Aviva: I'm really just so grateful you're doing this work and really excited to hear how it evolves over time and just to look at those fistula numbers going down. I mean, this sounds like it has the potential to be incredibly impactful. Bonnie, you have followed your inner voice and created a path that is not the average traveled path. You became a home birth midwife. You reinvented yourself with medical anthropology as an add-on when you felt like you wanted and were inspired to know more. You went to Uganda. I'm so curious—two things: What is it that allows you or inspires you to have that confidence in your inner voice and follow that? And then there's a question I ask all my guests, which is, if you could tell your younger self anything, how old would she be, and what would you tell her? So kind of the amalgamation of that—you're following your inner voice, how do you know to do that?

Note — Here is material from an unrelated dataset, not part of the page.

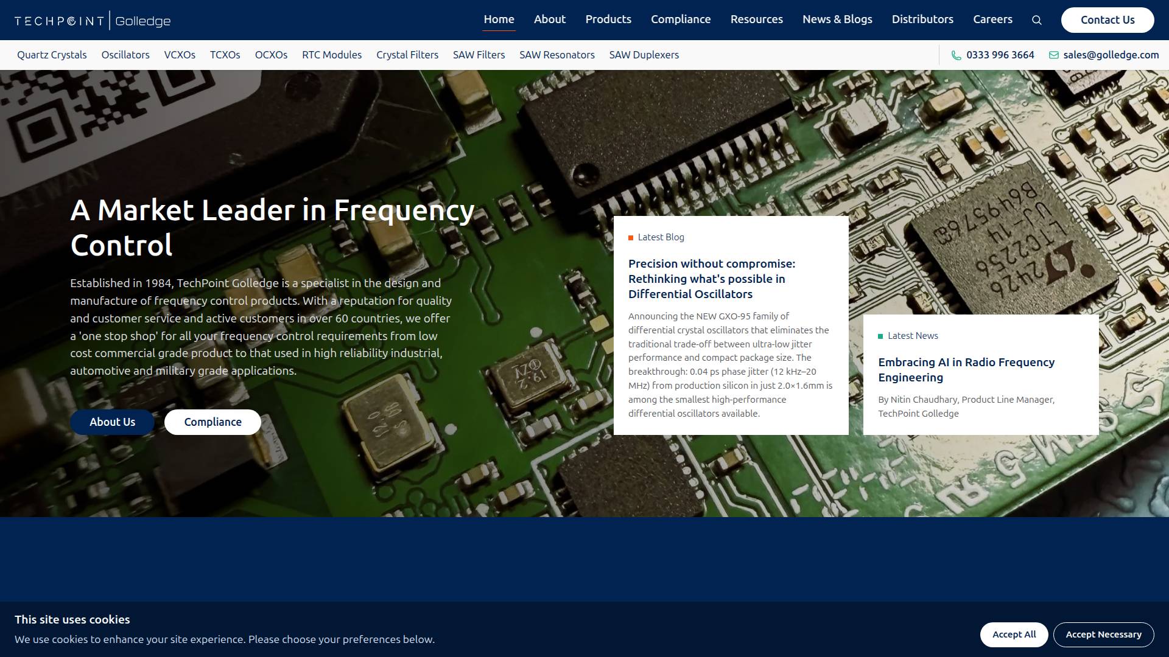Click the green bullet beside Latest News
The height and width of the screenshot is (657, 1169).
coord(881,335)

Bonnie: I have written on my board here in my office, “How can I be of most service in the world?” And that is kind of my guiding light in life. I really want to be of service and help create a better, healthier world for people. So that's my north star. And then my younger self—you're right, my path has not been straightforward, and I think I would tell her that that's going to be okay. It's going to work out. It's going to be curvy. You're not going to always know where you're going, but you're going to meet fellow travelers who want to join you on this path, and it will ultimately be beautiful.

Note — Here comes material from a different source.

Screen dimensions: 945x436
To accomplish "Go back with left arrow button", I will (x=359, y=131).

Aviva: Well, I'm with you on service being the north star. I have a beautiful—I'll pick it up for when we have video—but it's a beautiful gift that was given to me, and it's just kind of like the New York symbol with the “I love New York,” but it says “give” with the heart for the V.
Bonnie: Oh, I love that.
Aviva: I keep this right front and center on my desk. Service and following a path, kind of carving our own path in a way, is something we both share in common. I see the light and shine in your face from the give-back that the work gives you.
Bonnie: Absolutely.
Aviva: So thank you for that. Everyone, this has been a journey into perhaps a topic that you have never heard of before, and I hope it's been expansive. I hope that in hearing Bonnie's story, if there's something close to your heart that you're also inspired to give into or be part of or serve, that you trust that. There's a beautiful quote by Rumi. It's one of my favorite quotes, and that is, “Whatever you're seeking is also seeking you.” So trust in that inspiration. It may not be that you have to move to a foreign country and change your whole life or go back to school, but there may be small, local ways that you feel like there's something you want to contribute to. We don't use this podcast per se as a fundraiser, but we do often have folks on who are creating incredible things and incredible change in the world, and they're bootstrapping it and can use our support. I know that we will be contributing to Terrewode, and we welcome and invite you to go to the website. If you can, if it's one latte a day's worth or more, it's a cause worthy of contributing to because a small amount really can change women's lives. I truly believe that when we change one woman's life, the ripple effect is exponential and uncountable. So thank you all for being here. Thank you, Bonnie, again, for being with me and for doing all that you do.
Bonnie: Thank you so much for having me.